For those of us who had our children baptized as infants, that baptism marked our child’s engagement to Christ. Confirmation, sometime in that person’s adult life, marked the betrothal of the person to Christ, to be followed by a period of preparation for the actual consummation, which is equivalent to the second coming of Christ.

Now I can’t even begin to imagine the glory and wonder of the marriage feast of the Bride and Bridegroom, the Church and Christ, and the bliss of the consummation that awaits us when our union with God in Christ is complete and total. But what I want to point out to you is the fact that, in the meantime, you and I, during the period of our betrothal to Christ, under the operation and power of the Holy Spirit, are able to give birth to the fruits of the Spirit quite apart from that future consummation with Christ. And that is why I not only believe in the possibility of virgin birth, but I have seen it in you and I have experienced it in myself every time an act of love or joy or peace or self-control or generosity or kindness has come out of you or me not from any natural goodness or virtue, but by the cooperation of the Holy Spirit with each of us.
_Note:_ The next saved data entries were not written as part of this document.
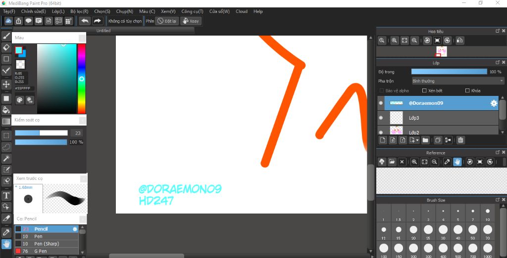Select the Eraser tool in the left toolbar
This screenshot has height=258, width=507.
point(6,47)
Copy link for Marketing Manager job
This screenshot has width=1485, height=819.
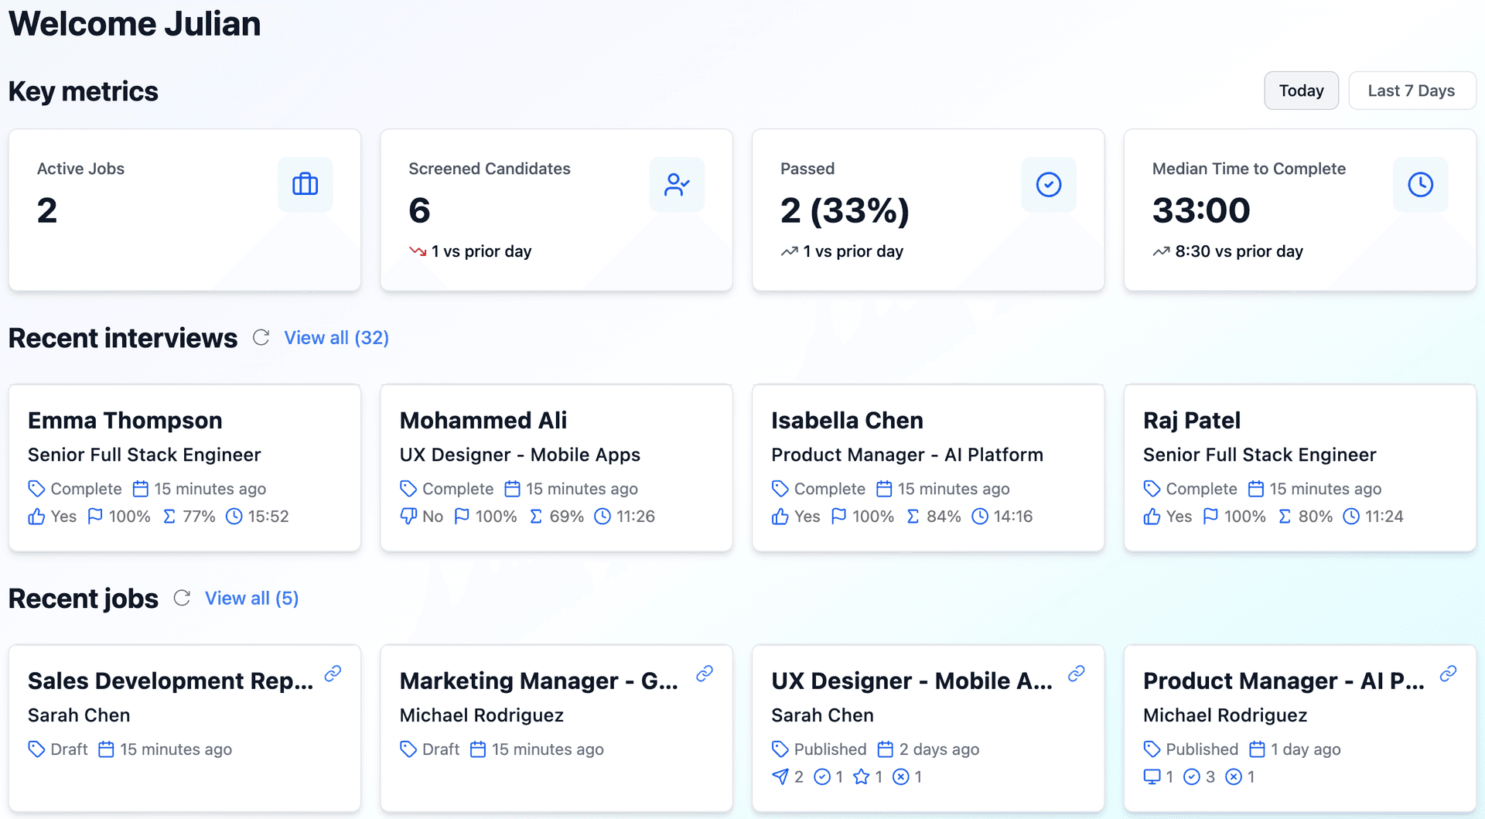point(704,674)
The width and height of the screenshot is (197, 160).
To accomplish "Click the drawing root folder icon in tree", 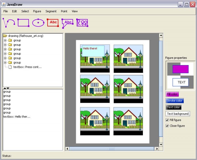I will [x=5, y=36].
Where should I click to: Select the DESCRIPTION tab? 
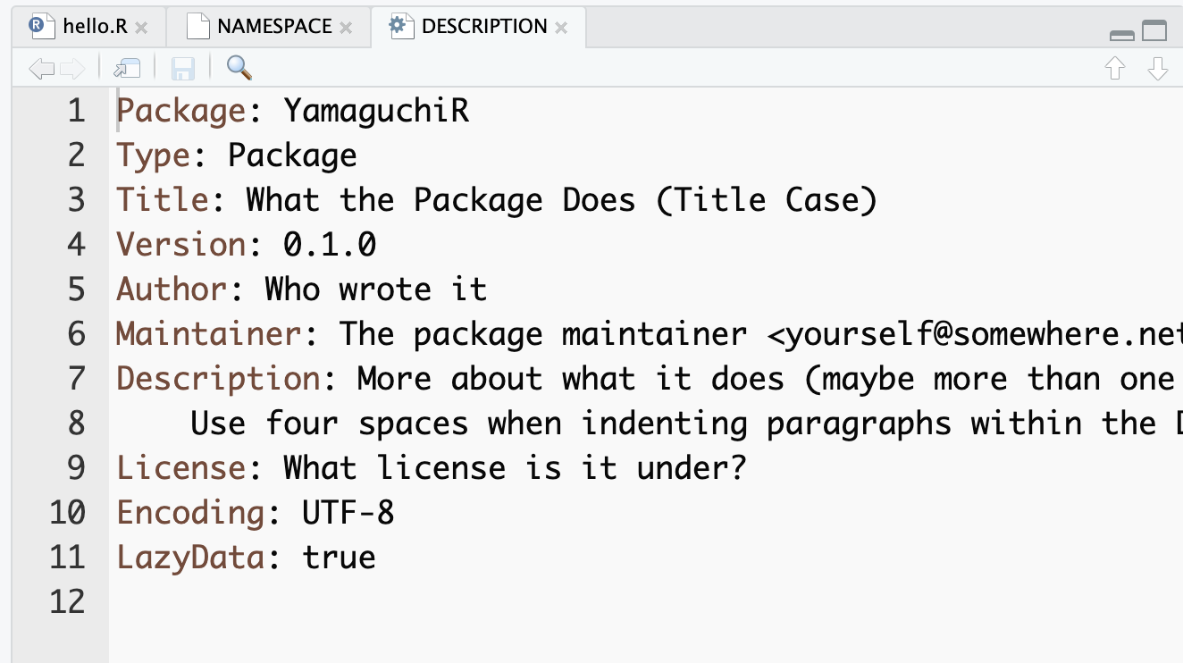(483, 27)
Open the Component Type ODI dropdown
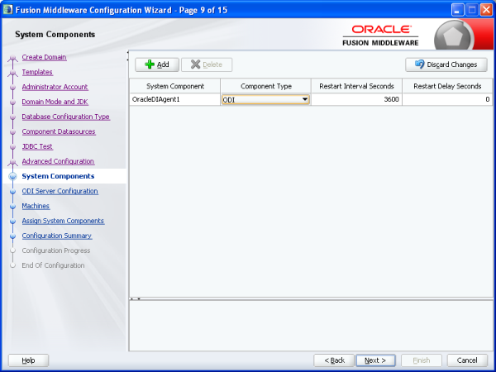The image size is (496, 372). (x=305, y=99)
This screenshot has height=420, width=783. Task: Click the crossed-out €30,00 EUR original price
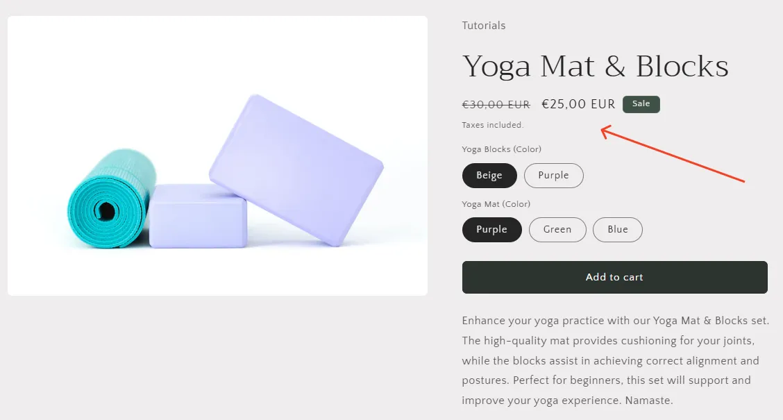tap(496, 103)
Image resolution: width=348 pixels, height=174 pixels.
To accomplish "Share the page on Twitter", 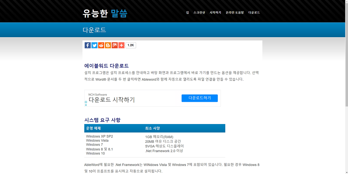I will click(94, 45).
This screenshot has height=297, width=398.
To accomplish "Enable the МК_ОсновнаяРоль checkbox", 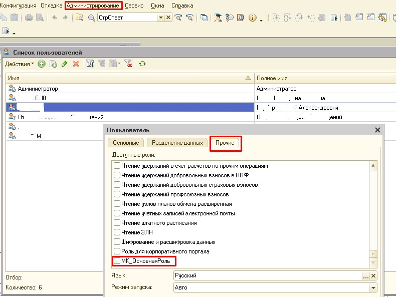I will (117, 261).
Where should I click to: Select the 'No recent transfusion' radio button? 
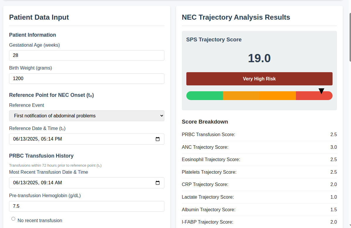pos(13,219)
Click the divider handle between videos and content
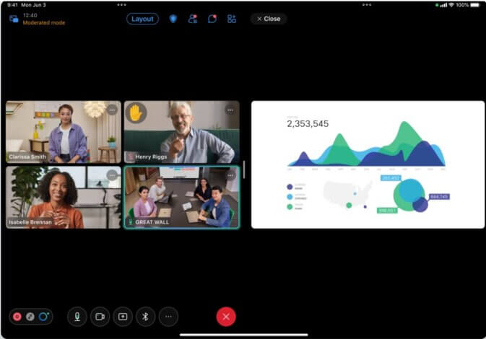This screenshot has width=486, height=339. coord(244,169)
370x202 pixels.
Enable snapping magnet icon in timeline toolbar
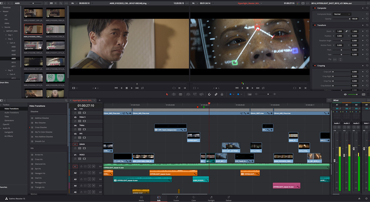[x=209, y=94]
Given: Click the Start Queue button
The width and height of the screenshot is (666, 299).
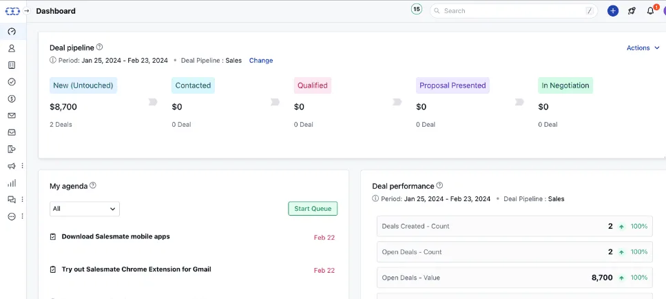Looking at the screenshot, I should 313,209.
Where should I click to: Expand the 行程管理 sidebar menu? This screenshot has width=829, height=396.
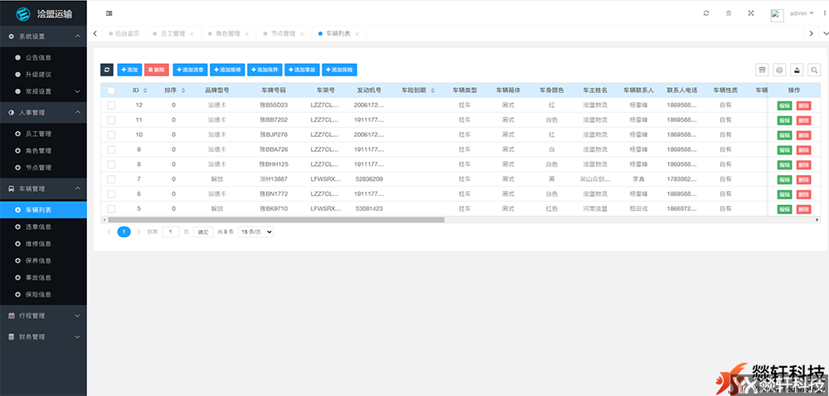[43, 315]
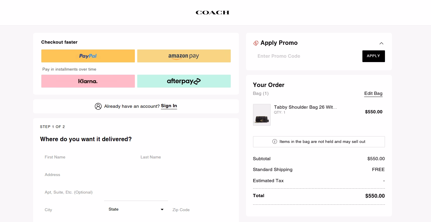The image size is (431, 222).
Task: Click the Coach logo in the header
Action: [x=212, y=12]
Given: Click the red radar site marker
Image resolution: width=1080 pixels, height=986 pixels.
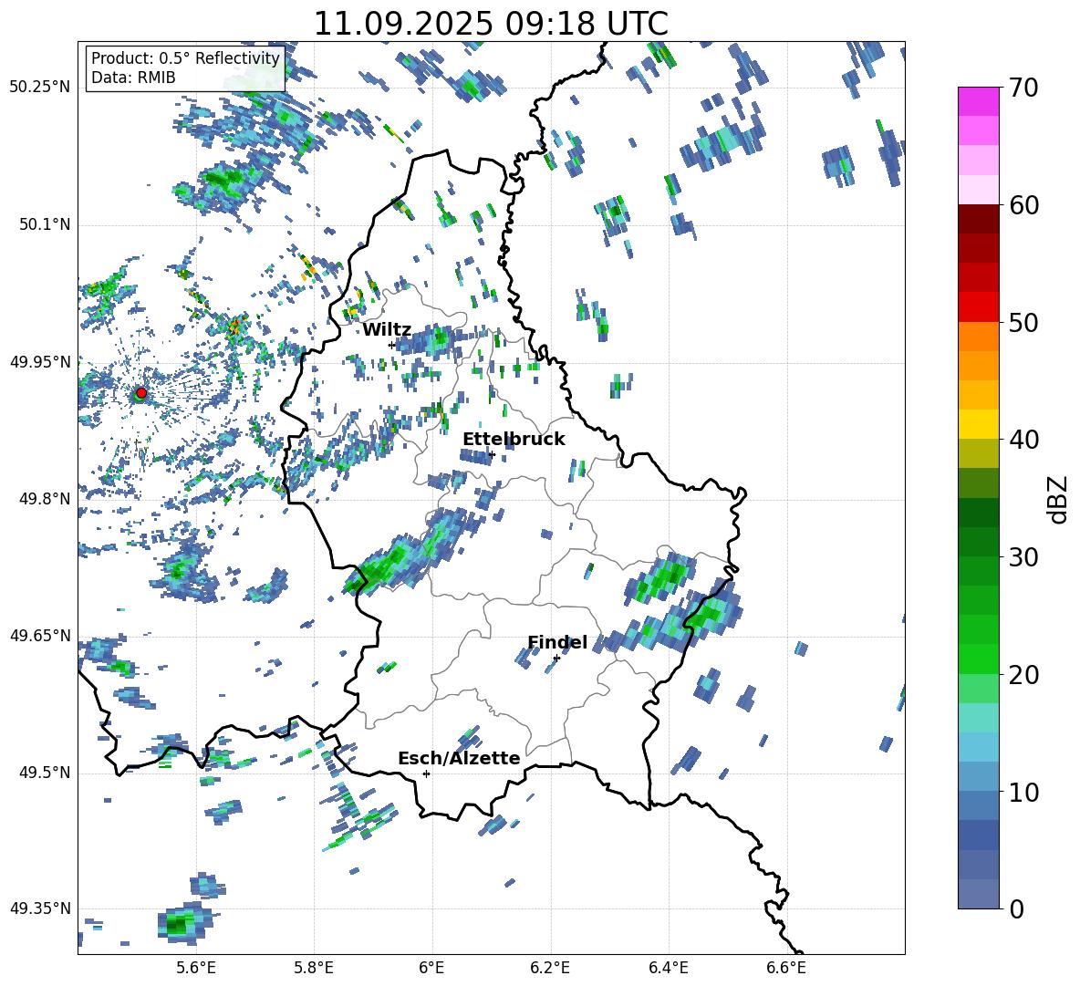Looking at the screenshot, I should point(140,393).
The fruits of the Spirit cannot be reduced, in other words, to some form of sublimation of our id. The procreative power that has been given to us as human beings is not the only way that you and I can be creative.

To be sure, the work of the Holy Spirit in the life of Mary, supported by the same creative work of the Holy Spirit in guiding the will and judgment of Joseph under very challenging circumstances, allowed for an absolutely unique, one-of-a-kind, birth of the eternal Son of God in human flesh. But in principle, the Holy Spirit is not only capable, but in fact is effective, in accomplishing similar creative acts through us in our own period of betrothal to Christ. In other words, what I am trying to say is this: that we don’t have to be united completely to Christ in order for the Holy Spirit to produce Christ-like thoughts and actions in and through us. In that sense, our Christ-like love and patience is virginal. It happens through the Holy Spirit because we have already pledged ourselves to Christ and are preparing for his second coming to consummate and seal our relationship with him.

Now the Holy Spirit can act however the Spirit sees fit, whether or not we are baptized or confirmed, engaged or betrothed, but Joseph and Mary are signs of what the Holy Spirit can do in our lives when we have grown in grace and wisdom to a level of maturity that allows that same Spirit to work in us in ways that may not be possible otherwise in those who are still immature and childish in their thinking and acting, even though our union with Christ is not complete.

That is our mission as individual Christians, as well as the corporate Bride of Christ, to the world: to be a witness to the power of the Holy Spirit to act in remarkable ways in the lives of those who are betrothed to Christ, even if the marriage hasn’t taken place yet. That is why it is right to think of the past 2000 years as the time of the Holy Spirit, doing the Spirit’s unique, creative work, which transcends mere human procreative potential, though that potential is certainly one form of the Spirit’s work.

Virgin births, whether they take the form of an actual birth, as in the case of Jesus, or the more common form of the fruits of the Spirit in those who are betrothed to Christ, remind us that even in the face of modern advanced genetic techniques, God is still God, and the Holy Spirit, and not man, is the author and giver of life.

So let us never hesitate to pray that our wills may be so knit together in the will of God’s Spirit that we might prove to be as willing to let God have his way with us as Mary and Joseph did, bringing forth is us, during our time of preparation for the great wedding feast of heaven, the pure fruits of the Spirit. AMEN.